On an episode of the Highly Relevant podcast, the White Lotus actor said, “In my own way, I feel like I try to portray Hispanic characters that aren’t the stereotypes because I think that’s one thing we’re really up against. Especially Latina women.”
She continued, “There’s such a stereotype there, and there are so many different kinds of Hispanic women and people that we just don’t even see. They’re not represented on film or on television. It’s just the same archetypes over and over again.”
You can watch the full interview here (this conversation starts at 15:50):
Last year, the Hawaii Five-0 actor told Esquire, “When my kids are watching shows, my wife and I always did this natural thing, which was whenever there was an Asian face onscreen, to point it out to say, ‘Look.’ Whether it was a major motion picture or commercial, you say, ‘Look.’ And so just by doing that, it kind of created a dynamic where you would notice when you didn’t see it.”
Daniel continued, “‘Thank you for thinking about that,’ I would tell them.

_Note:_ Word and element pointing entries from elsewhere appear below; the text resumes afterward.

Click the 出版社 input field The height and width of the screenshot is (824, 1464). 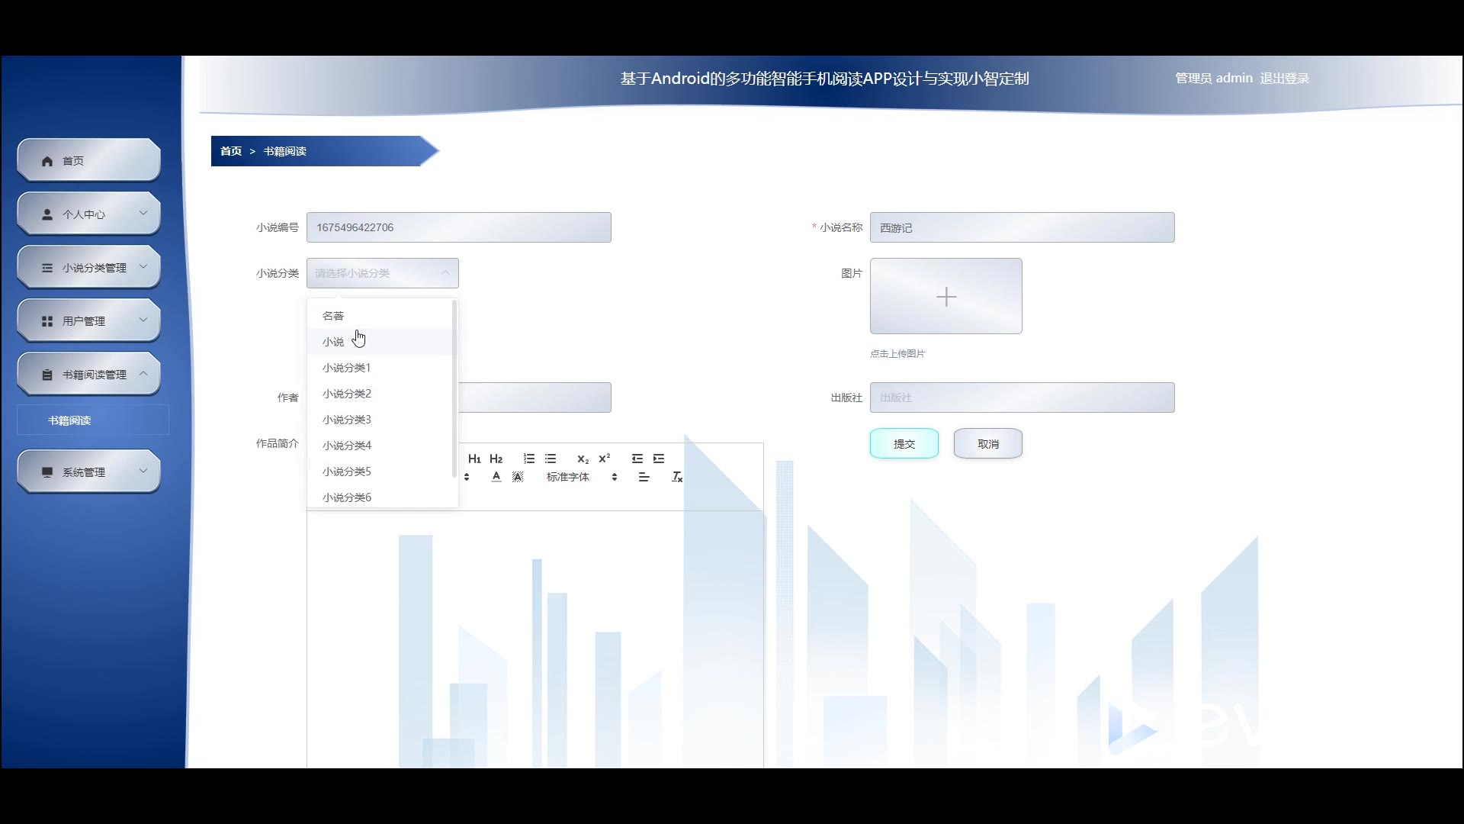click(1022, 398)
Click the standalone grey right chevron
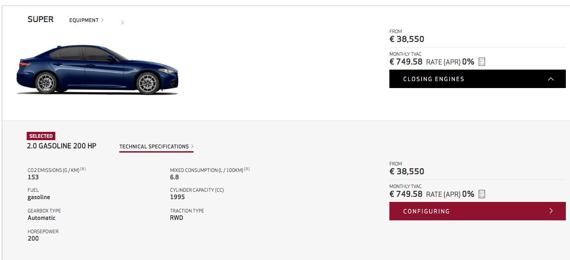Screen dimensions: 570x260 [x=122, y=23]
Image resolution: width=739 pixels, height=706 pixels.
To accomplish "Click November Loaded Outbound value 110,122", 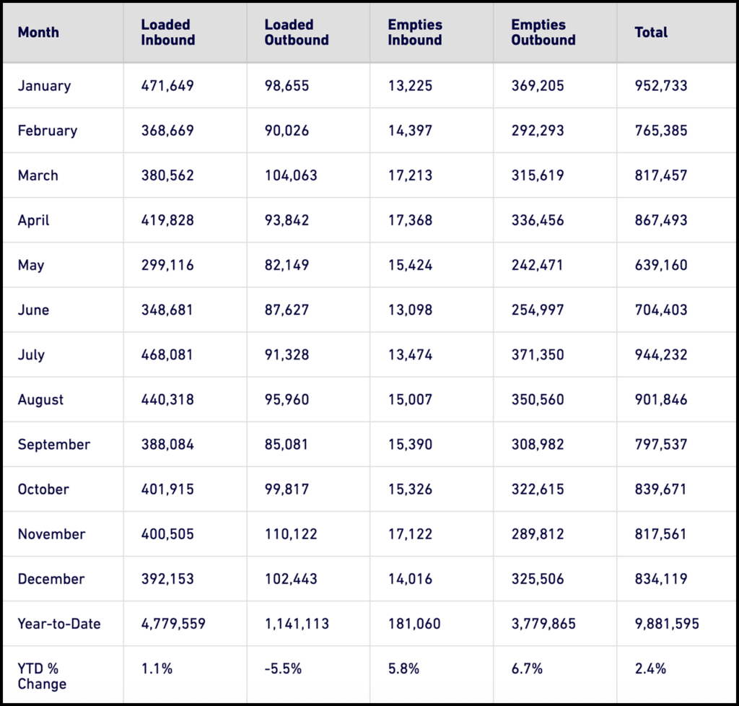I will click(x=290, y=533).
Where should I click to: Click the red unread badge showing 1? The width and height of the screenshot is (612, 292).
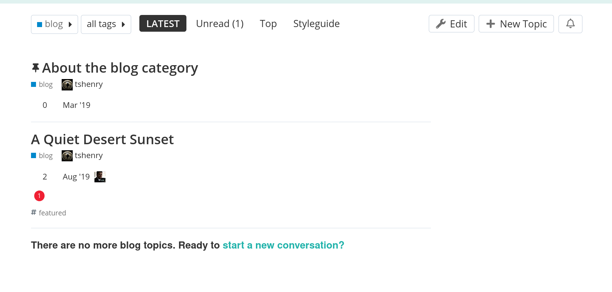(39, 196)
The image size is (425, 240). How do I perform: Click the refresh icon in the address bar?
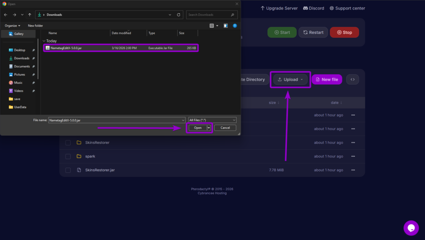point(178,15)
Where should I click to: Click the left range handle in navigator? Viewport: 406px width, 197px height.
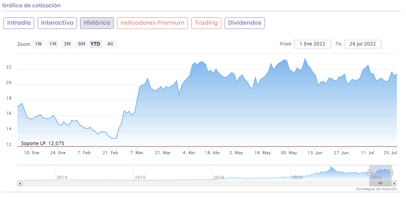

Because it’s true. As much as I love that show, when it came to diversity, it was … challenged, shall we say. It’s important that we look at all of our entertainment through our lens.”
During a 2019 interview with Glamour UK, the Grown-ish actor recalled, “I was talking to an editor of a magazine, and this magazine was supposed to represent women in Hollywood. It was really important to me that there was diversity in who they chose to celebrate. We reached out, making sure they were considering it, and they were like, ‘Of course!’ I show up, and the three actresses who are there — who are wonderful people, by the way — look like triplets. But they had chosen the most homogeneous group possible.”

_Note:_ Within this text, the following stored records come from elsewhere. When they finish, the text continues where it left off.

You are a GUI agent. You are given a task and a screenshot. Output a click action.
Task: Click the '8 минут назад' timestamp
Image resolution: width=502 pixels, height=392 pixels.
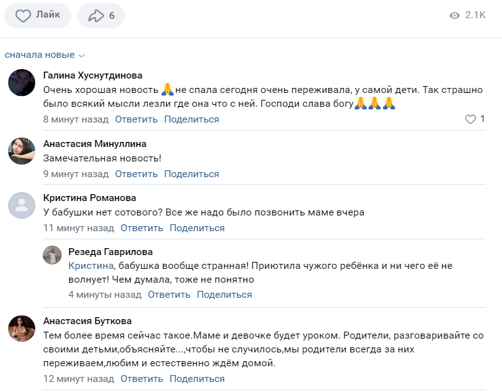pyautogui.click(x=75, y=119)
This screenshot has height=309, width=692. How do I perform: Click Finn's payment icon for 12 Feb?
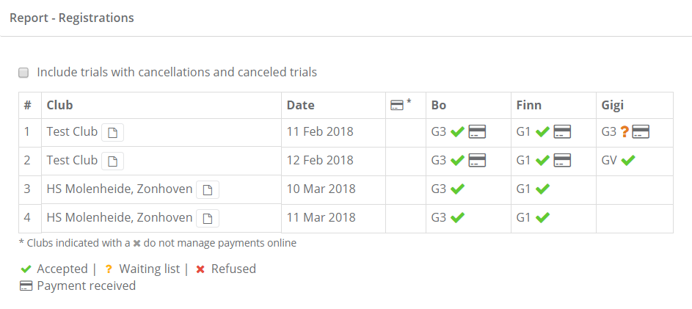point(562,160)
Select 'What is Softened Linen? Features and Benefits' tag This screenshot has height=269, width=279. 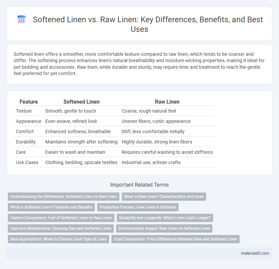[51, 207]
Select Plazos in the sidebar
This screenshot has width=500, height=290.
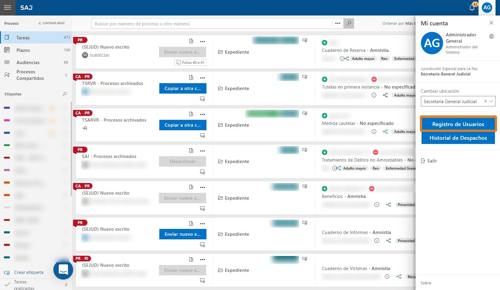coord(23,50)
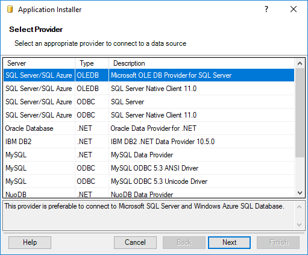
Task: Open Help with the Help button
Action: pos(30,242)
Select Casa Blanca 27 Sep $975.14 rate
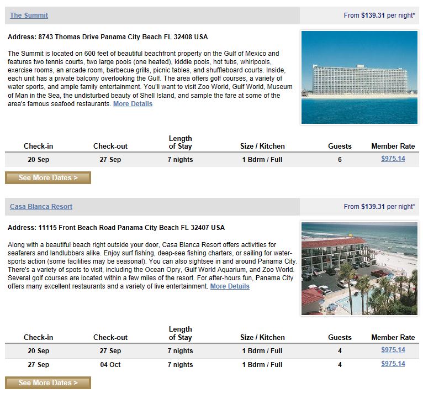 pyautogui.click(x=393, y=364)
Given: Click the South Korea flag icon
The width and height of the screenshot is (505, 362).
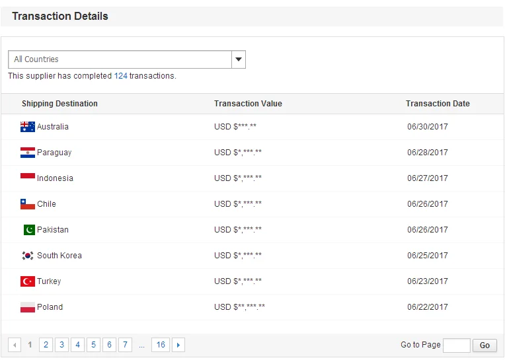Looking at the screenshot, I should 27,256.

Yara added, “I know my experience is not everyone’s experience, and it becomes reductive if I’m the only person there to represent ‘the other.’ I chose to opt out of the roundtable.”
During a 2021 interview with Vogue, the Eternals actor said, “It’s only a fairly recent thing that Asian females have been able to be the protagonists of stories. Individual successes are one thing. But structurally, when you look at who can actually get projects green-lit in the UK, who are in those positions of power, those gatekeeping positions — there aren’t that many Asians. There aren’t many people of color in those positions.”

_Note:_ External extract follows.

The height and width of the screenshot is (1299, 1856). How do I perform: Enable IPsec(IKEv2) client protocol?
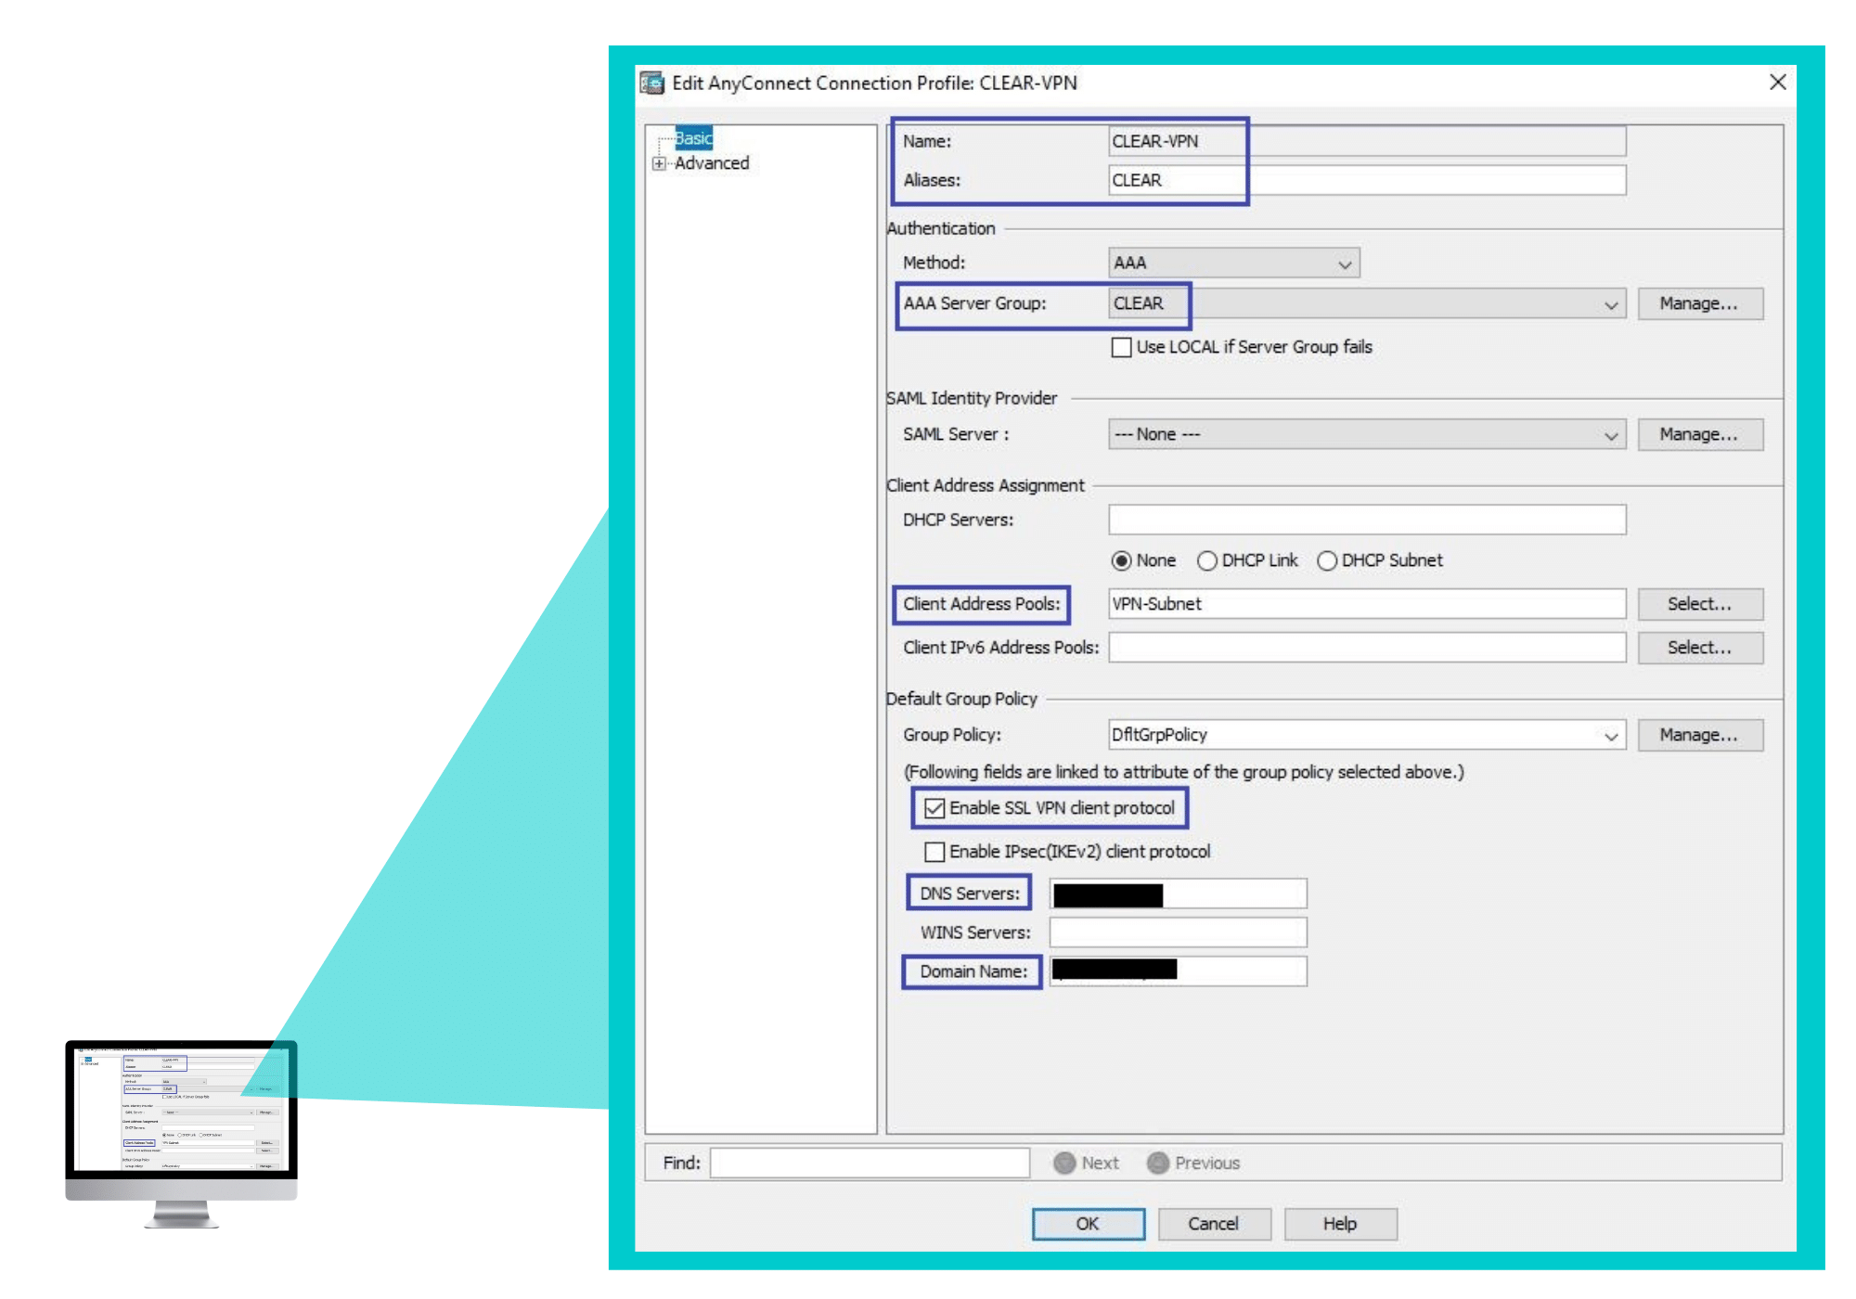point(933,851)
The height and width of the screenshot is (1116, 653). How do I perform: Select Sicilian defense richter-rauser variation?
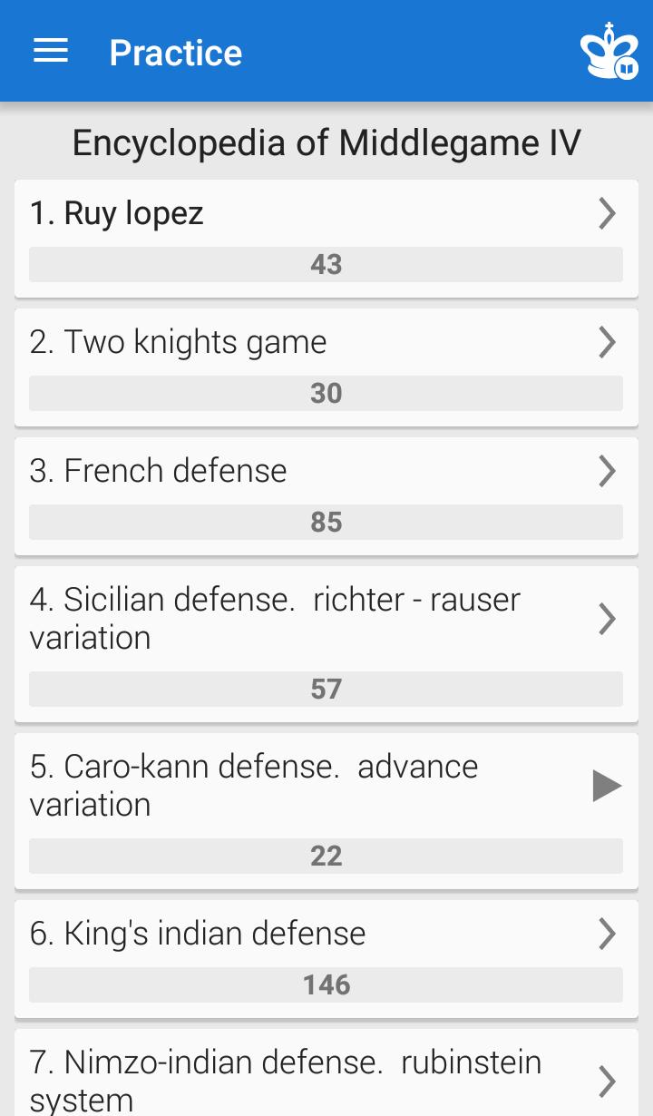(x=274, y=618)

In an essay written for ShondaLand, the Orange Is the New Black actor wrote, “I have been obsessed for a long time with how the perception of trans people has been shaped by the ways we have been represented in film and on television. I grew up in Mobile, Alabama, with media images of trans folks that exacerbated the shame I felt about who I am. As a child, I was endlessly bullied, and my teachers warned my mother about my future if I didn’t change.”
Laverne also wrote, “In a recent study, GLAAD found that 80% of Americans don’t personally know someone who is transgender. So much of what most Americans know (or think they know) about trans people, they learn through the media. This makes the ways in which trans folks are portrayed on screen a matter of life or death for many of us.”
21.
And finally: Viola Davis
While discussing her recent roles in a 2019 Yahoo News interview, the How to Get Away With Murder actor said, “The most important question you can ask as a person is ‘Why?’ Why do I have to be lighter than a paper bag in order to be sexualized? Why do I have to have a lighter voice? Why do I have to be younger? Why can’t I be exactly who I am, and be as complicated as I am?”
She continued, “I reject everything anyone ever said about me or anyone who has ever looked like me. I’m all things, everything. That’s what I want to interject out there.”